JOHN K. SAMSON & THE PROVINCIAL BAND with WAKE OWL and SHOTGUN JIMMIE at the Great Hall (1087 Queen West) as part of CMW, tonight (Thursday, March 22), doors 8 pm. $20, festival pass $35-$150. RT, SS, TM. cmw.net. See listing.


There’s always a thoughtful reason behind John K. Samson’s musical decisions. Take the final song on Provincial (Epitaph), his debut solo album that travels to forgotten places along four routes leading in and out of Winnipeg.

Entitled Taps Reversed, it’s an intimate piano duet with his wife, Christine Fellows, recorded in their living room. Listen closely and you can hear the muted shuffle of their pets moving about, their dogs’ toenails clicking on the floor.
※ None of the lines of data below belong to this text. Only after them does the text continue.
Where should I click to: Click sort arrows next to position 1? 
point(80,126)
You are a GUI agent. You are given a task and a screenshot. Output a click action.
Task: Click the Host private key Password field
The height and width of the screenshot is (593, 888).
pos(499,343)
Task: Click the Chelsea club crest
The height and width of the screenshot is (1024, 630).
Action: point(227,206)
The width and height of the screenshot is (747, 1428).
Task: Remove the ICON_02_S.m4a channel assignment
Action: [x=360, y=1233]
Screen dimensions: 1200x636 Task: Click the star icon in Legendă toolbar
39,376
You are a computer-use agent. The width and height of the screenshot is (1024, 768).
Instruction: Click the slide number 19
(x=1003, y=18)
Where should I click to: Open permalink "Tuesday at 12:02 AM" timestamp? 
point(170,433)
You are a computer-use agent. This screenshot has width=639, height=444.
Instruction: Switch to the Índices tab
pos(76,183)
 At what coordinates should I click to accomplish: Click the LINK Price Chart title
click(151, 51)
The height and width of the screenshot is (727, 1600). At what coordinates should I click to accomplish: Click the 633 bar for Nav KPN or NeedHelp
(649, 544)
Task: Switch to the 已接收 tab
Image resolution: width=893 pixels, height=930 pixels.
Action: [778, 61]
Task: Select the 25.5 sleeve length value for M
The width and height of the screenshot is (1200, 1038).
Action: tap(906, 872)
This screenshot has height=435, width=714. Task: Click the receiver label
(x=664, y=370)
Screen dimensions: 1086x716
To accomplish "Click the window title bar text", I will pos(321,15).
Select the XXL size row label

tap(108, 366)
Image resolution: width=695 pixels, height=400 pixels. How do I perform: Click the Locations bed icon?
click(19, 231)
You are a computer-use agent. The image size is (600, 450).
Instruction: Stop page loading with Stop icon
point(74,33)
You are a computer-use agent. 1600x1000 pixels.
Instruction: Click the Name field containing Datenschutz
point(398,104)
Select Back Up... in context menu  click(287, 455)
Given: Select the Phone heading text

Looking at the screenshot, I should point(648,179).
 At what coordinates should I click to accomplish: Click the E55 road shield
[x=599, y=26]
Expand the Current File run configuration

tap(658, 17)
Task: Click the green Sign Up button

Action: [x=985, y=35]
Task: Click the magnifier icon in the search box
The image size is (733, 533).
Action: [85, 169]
“We wrote that one together,” says the soft-spoken Samson, also the frontman of folk-punk band the Weakerthans. “I guess I didn’t want to leave the listener out on the highway, just kind of abandoned. So I thought something domestic would make a better ending.”

That he didn’t want to abandon his listeners speaks to Samson’s compassion. That such care went into sequencing signals the Herculean effort he puts into his work – this album maybe more than any others.

Over mugs of peppermint tea, he explains how the project began as a 7-inch series about three Winnipeg roads. Then it broadened. He got a research grant from the Winnipeg Arts Council. Spent long hours in the library. Drove to the places that intrigued him: the Ninette sanatorium a graveyard of Icelandic immigrants killed by smallpox.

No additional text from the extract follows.